I’ve mentioned Kaze Emanuar’s efforts to make the best Mario 64 there can possibly be on its native hardware. He’s compiled it with optimization flags turned on, made its platforming engine much more efficient, and worked hard to minimize cache misses, which was a major source of slowdowns in the game’s code. Under his efforts, he’s gotten the engine running at 60fps (although not yet in a playable version of the original). While these optimizations are not the kind of thing that can keep being found indefinitely, he’s bound to run out of ways to tune up the code, currently he’s still finding new ways to speed it up.

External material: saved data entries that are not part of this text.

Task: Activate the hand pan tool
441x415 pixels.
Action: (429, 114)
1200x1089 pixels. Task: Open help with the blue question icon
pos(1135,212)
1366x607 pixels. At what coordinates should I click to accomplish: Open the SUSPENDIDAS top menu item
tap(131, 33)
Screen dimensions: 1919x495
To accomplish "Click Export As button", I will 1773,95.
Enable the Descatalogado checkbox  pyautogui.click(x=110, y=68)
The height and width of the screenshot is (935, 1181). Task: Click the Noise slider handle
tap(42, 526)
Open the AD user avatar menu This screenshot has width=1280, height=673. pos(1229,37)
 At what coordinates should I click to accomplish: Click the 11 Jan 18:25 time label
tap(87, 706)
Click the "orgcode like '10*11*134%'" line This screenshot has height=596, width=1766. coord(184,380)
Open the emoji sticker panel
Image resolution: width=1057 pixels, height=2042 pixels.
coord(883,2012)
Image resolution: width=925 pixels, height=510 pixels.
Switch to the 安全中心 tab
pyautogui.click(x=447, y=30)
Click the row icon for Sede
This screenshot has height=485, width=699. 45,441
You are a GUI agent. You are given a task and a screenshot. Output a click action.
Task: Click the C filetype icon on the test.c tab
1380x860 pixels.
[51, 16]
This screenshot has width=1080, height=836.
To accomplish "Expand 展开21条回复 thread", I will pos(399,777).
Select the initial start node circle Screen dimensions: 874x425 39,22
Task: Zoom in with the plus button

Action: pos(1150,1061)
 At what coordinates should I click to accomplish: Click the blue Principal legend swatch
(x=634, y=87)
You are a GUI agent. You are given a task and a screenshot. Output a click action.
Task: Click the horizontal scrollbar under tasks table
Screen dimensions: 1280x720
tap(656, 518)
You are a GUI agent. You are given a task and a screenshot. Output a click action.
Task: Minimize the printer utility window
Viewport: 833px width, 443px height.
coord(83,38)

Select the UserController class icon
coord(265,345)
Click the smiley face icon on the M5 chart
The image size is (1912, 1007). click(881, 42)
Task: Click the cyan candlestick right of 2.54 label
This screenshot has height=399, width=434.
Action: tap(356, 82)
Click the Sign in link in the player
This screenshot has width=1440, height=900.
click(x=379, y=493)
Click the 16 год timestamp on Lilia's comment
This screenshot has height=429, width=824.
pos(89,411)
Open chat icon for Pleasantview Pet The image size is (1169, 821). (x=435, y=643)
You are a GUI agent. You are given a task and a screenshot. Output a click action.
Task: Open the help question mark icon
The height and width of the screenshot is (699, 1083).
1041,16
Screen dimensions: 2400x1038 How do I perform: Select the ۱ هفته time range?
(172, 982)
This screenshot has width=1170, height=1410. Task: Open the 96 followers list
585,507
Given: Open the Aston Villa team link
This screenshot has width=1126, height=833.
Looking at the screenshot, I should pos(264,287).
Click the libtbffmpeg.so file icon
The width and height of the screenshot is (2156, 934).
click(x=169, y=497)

He made a Youtube video detailing his most recent optimization find: getting the game’s trigonometric functions executing at their speediest. What is interesting is that the Mario 64 code already uses a couple of tricks to get sine and cosine results in a rapid manner: the game only uses 4096 discrete angles of movement direction, and contains a lookup table that covers each of those angles. But it turns out that this optimization is actually a mis-optimization, because the RAM bus hits incurred to read the values into the cache are actually more expensive than just figuring out the values in code on the N64’s hardware!
The video starts out decently comprehensible, but eventually descends into the process of figuring out sine and cosine on the fly, and the virtues of the various ways this can be done, so you can’t be faulted for bailing before the end, possibly at the moment the dreaded words “Taylor series” are mentioned. But it’s a fairly interesting watch until then!